Adelaars zijn grote roofvogels . Er zijn verschillende soorten , zoals steenarenden, zeearend of visarend. Ze voeden zich met kleine en grotere dieren . Ze vallen hun prooi aan met hun sterke klauwen tijdens de vlucht, op de grond of in het water .
Adelaars bouwen hun nesten , die bosjes worden genoemd, meestal op rotsen of hoge bomen . Daar legt het vrouwtje één tot vier eieren . Het broedseizoen is 30 tot 45 dagen, afhankelijk van de soort. De kuikens zijn in eerste instantie wit, hun donkere veren groeien later. Na ongeveer 10 tot 11 weken kunnen de jongens vliegen.
De meest bekende adelaarssoort in Midden-Europa is de steenarend. Zijn veren zijn bruin en zijn uitgestrekte vleugels zijn ongeveer twee meter breed. Hij woont voornamelijk in de Alpen en rond de Middellandse Zee , maar ook in Noord-Amerika en Azië . De steenarend is zeer krachtig en kan op zoogdieren jagen, die zwaarder zijn dan hijzelf en vangt meestal konijnen en marmotten, maar ook jonge herten en herten , soms ook reptielen en vogels .
Nauw verwant met hem is de Amerikaanse zeearend , die alleen in Noord-Amerika voorkomt. Zijn verenkleed is bijna zwart, zijn hoofd is helemaal wit. Hij is het heraldische dier, een onderscheidend kenmerk, de VS.
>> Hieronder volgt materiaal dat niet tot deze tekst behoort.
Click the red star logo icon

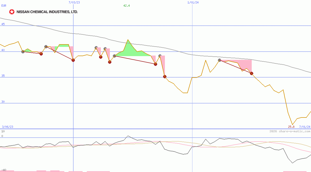12,12
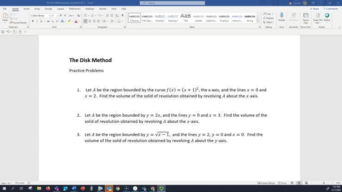Click the Replace tool in Editing group
The image size is (342, 192).
click(269, 18)
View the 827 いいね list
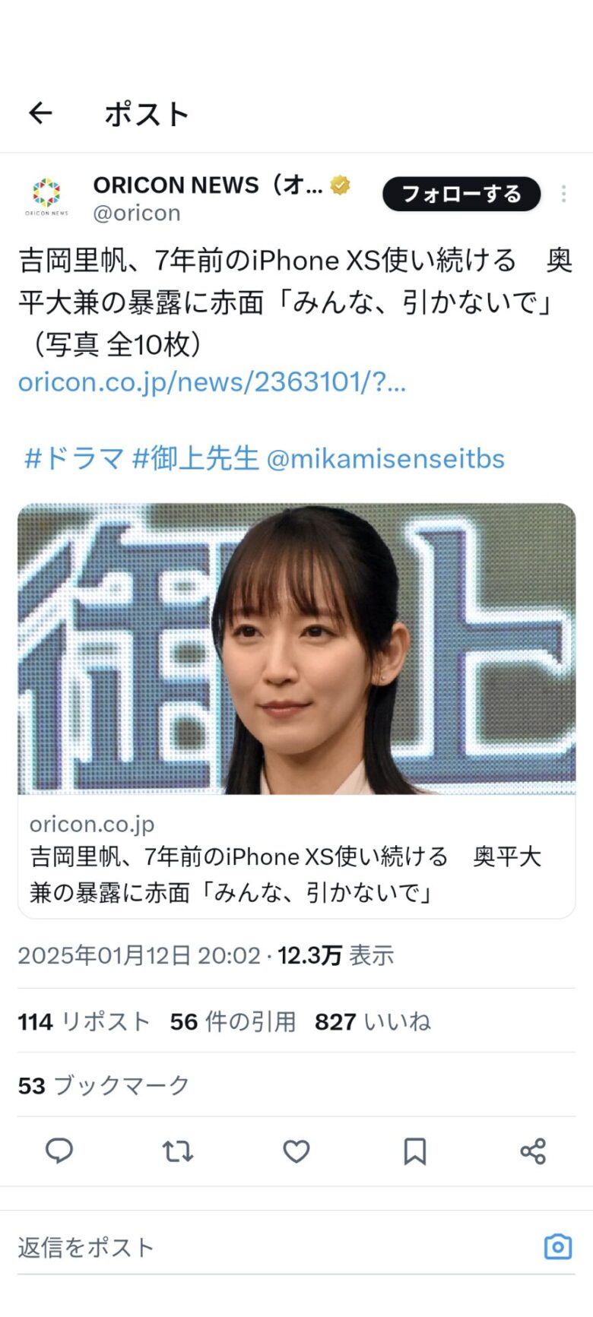This screenshot has height=1317, width=593. point(373,1021)
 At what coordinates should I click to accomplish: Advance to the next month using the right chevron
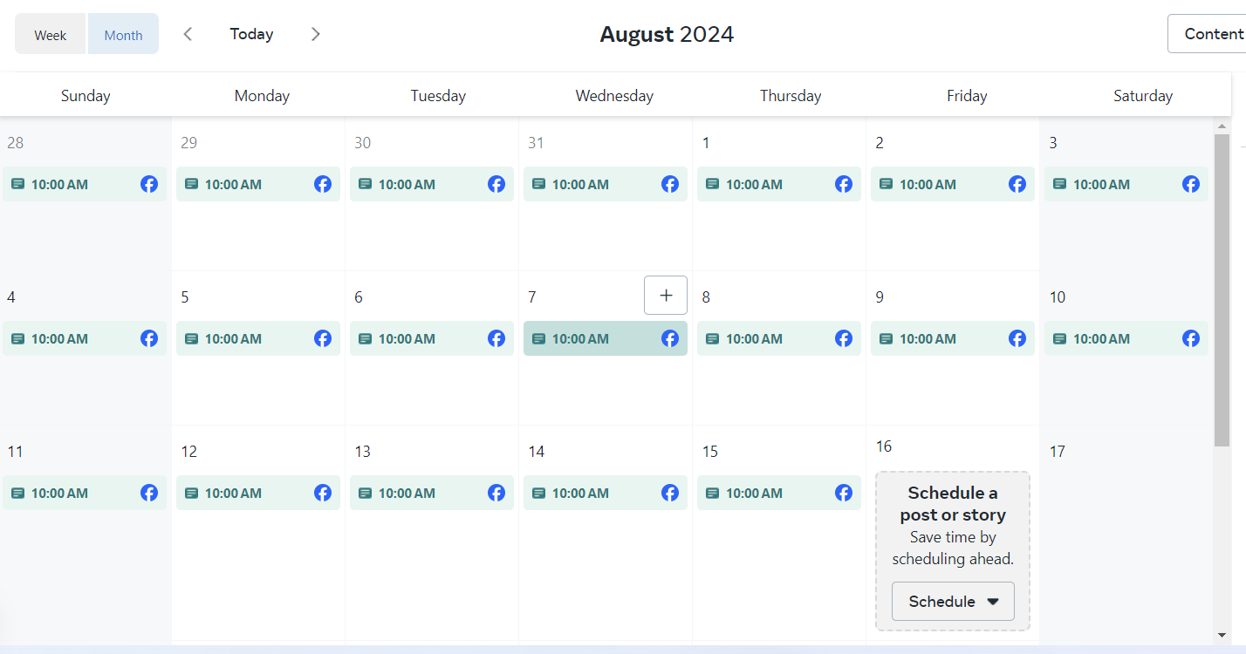click(x=316, y=34)
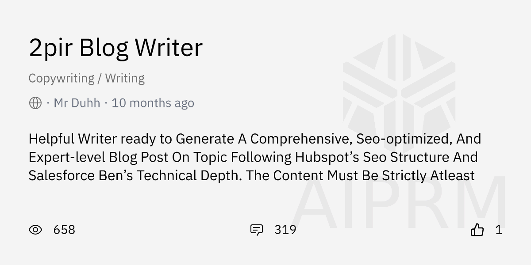Open the Copywriting / Writing category
The image size is (531, 265).
[x=86, y=78]
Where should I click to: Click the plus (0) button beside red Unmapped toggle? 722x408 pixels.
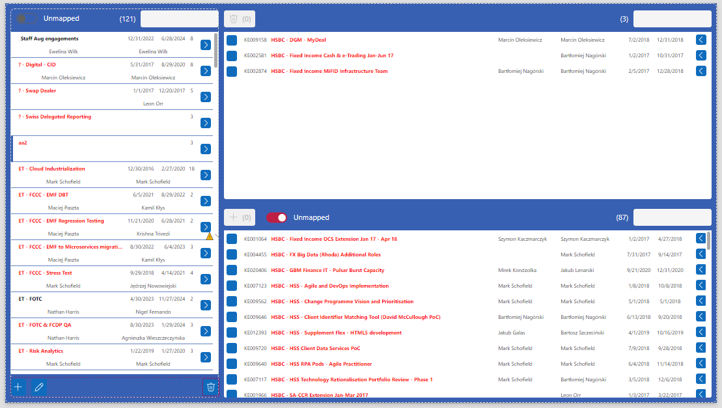pos(240,217)
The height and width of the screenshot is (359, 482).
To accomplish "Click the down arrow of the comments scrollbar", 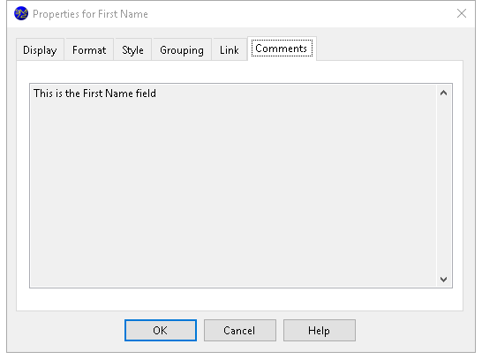I will (x=443, y=279).
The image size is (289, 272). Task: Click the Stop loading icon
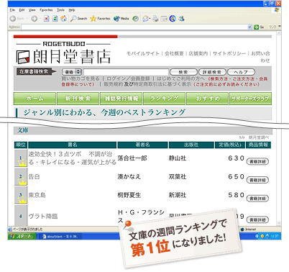click(46, 19)
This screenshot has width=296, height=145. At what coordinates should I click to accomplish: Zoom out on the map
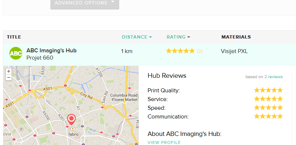click(8, 77)
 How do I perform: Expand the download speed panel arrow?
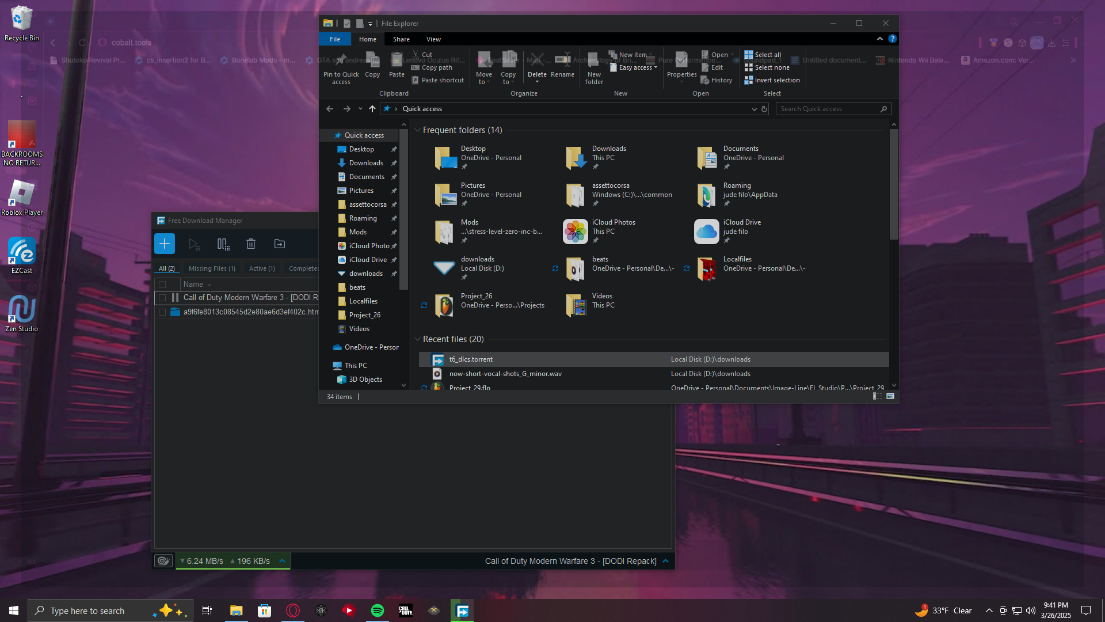(x=282, y=561)
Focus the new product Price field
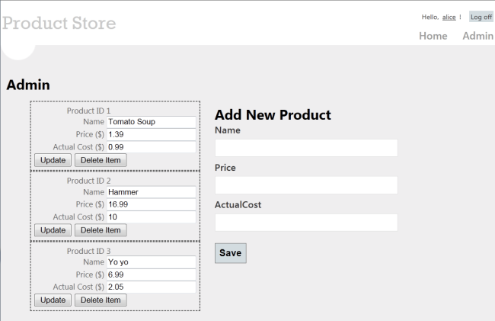Image resolution: width=495 pixels, height=321 pixels. point(306,185)
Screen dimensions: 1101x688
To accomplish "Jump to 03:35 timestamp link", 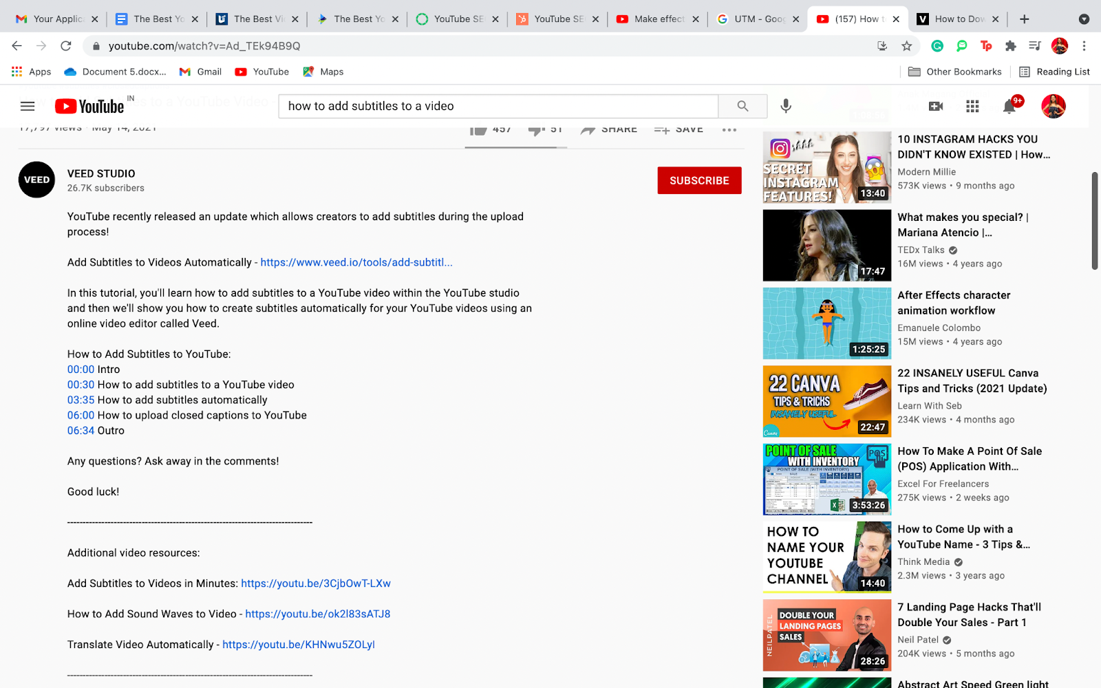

Mensen jaagden eeuwenlang op de steenarend of trokken zijn nesten af. Ze zagen in hem een concurrent, omdat hij de prooi van mensen at, zoals konijnen, maar ook lammeren . In heel Duitsland werd de steenarend uitgeroeid, behalve in de Beierse Alpen. Hij overleefde vooral in bergen waar mensen hun nesten niet bereikten.
Sinds de 20e eeuw beschermen de staten de steenarend. Sindsdien is de adelaarspopulatie hersteld in veel landen, waaronder Duitsland, Oostenrijk en Zwitserland .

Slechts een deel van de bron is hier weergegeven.